Task material >>
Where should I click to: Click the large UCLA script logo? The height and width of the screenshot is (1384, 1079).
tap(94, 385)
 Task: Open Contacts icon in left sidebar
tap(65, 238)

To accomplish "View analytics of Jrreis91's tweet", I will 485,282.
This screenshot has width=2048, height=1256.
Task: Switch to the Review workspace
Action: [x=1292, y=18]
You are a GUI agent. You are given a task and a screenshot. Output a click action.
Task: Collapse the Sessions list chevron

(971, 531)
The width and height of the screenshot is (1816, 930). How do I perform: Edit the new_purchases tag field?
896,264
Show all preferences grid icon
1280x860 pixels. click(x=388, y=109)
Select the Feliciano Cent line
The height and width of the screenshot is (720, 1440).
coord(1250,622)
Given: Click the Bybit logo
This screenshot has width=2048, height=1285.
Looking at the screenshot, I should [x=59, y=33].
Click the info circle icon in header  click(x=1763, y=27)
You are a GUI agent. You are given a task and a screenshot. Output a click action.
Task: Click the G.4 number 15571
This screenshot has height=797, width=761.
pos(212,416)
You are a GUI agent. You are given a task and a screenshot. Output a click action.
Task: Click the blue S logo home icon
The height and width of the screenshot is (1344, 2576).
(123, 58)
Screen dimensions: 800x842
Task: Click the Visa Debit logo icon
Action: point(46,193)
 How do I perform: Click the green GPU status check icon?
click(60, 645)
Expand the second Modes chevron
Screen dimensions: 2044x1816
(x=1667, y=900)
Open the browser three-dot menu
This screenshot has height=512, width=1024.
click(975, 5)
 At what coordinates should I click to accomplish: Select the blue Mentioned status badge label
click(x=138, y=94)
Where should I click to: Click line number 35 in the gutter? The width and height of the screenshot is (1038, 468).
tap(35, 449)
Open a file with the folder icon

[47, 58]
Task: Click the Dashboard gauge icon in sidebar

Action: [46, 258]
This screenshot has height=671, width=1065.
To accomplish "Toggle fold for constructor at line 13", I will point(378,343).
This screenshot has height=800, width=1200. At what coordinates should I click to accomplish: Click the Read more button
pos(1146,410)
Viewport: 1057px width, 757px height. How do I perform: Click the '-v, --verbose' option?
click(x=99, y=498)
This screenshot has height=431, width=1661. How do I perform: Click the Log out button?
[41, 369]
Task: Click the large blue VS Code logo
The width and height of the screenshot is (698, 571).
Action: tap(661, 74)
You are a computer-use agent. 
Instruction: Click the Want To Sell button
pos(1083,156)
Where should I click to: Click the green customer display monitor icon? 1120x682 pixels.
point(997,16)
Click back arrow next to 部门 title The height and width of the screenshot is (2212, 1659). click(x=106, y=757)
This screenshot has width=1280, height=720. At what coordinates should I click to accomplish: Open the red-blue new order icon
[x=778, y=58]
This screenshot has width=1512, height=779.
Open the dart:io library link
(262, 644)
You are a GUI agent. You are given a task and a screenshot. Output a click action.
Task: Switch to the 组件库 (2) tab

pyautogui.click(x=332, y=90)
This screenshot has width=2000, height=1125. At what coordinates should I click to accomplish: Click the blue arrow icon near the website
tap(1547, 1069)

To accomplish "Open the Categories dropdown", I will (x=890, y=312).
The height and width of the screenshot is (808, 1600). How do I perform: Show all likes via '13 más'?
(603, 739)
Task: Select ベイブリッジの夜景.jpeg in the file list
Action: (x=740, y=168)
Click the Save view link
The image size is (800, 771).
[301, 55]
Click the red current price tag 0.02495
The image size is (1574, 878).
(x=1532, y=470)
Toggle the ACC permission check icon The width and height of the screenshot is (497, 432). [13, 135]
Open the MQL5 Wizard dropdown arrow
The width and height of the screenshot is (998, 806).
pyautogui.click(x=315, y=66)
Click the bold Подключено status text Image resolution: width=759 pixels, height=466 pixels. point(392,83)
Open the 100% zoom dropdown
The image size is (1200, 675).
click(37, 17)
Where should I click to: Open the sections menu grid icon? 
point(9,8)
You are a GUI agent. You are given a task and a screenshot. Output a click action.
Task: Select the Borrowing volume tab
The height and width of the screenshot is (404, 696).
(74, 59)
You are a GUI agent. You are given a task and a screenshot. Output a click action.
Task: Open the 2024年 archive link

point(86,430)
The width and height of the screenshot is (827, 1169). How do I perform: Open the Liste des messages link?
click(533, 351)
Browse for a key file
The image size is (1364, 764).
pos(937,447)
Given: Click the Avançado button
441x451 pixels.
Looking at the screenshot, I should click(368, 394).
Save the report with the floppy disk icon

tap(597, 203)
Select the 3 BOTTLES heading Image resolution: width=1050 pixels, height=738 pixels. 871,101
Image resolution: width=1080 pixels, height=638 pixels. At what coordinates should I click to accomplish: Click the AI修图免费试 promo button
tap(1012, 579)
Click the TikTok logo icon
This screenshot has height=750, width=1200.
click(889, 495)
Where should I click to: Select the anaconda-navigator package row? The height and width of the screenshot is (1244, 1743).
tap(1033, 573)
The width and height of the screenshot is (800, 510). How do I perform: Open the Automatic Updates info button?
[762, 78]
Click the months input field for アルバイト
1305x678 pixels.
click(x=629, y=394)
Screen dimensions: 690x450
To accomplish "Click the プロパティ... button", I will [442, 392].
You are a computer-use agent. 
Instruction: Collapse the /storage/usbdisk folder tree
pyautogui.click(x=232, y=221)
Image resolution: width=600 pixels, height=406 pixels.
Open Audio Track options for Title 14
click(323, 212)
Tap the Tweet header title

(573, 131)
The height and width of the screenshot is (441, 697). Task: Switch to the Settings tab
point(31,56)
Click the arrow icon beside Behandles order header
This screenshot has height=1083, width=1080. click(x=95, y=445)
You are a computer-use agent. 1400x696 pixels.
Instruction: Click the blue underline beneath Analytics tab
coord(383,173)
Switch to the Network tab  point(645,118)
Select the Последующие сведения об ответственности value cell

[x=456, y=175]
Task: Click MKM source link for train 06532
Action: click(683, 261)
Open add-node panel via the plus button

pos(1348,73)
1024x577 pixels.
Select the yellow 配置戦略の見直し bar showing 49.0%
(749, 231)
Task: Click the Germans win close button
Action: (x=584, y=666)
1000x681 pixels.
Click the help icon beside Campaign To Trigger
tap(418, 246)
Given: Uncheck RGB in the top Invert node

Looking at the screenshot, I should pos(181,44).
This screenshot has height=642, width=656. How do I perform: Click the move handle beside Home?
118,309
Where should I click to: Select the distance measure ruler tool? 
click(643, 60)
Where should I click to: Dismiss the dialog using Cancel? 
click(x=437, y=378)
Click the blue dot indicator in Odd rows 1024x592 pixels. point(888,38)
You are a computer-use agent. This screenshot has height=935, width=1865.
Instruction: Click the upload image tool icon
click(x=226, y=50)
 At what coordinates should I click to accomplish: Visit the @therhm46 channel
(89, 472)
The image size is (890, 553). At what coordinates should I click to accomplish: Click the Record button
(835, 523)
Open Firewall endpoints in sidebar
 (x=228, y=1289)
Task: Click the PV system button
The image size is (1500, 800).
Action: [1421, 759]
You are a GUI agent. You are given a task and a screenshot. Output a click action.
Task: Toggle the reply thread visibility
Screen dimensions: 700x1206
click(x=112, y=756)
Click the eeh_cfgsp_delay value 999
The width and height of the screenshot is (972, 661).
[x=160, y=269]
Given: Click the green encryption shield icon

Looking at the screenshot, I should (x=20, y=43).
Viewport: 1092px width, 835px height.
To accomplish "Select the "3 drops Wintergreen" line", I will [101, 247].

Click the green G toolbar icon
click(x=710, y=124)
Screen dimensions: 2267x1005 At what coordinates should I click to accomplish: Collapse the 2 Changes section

What the exercise asks >>
Reproduce the items above word for word, from the very start through the line containing "Click the info", with that line included.

Expected output >>
Where should I click to: Click the large UCLA script logo? The height and width of the screenshot is (1384, 1079).
tap(94, 385)
 Task: Open Contacts icon in left sidebar
tap(65, 238)

To accomplish "View analytics of Jrreis91's tweet", I will 485,282.
This screenshot has width=2048, height=1256.
Task: Switch to the Review workspace
Action: [x=1292, y=18]
You are a GUI agent. You are given a task and a screenshot. Output a click action.
Task: Collapse the Sessions list chevron

(971, 531)
The width and height of the screenshot is (1816, 930). How do I perform: Edit the new_purchases tag field?
896,264
Show all preferences grid icon
1280x860 pixels. click(x=388, y=109)
Select the Feliciano Cent line
The height and width of the screenshot is (720, 1440).
coord(1250,622)
Given: Click the Bybit logo
This screenshot has width=2048, height=1285.
Looking at the screenshot, I should [x=59, y=33].
Click the info circle icon in header  click(x=1763, y=27)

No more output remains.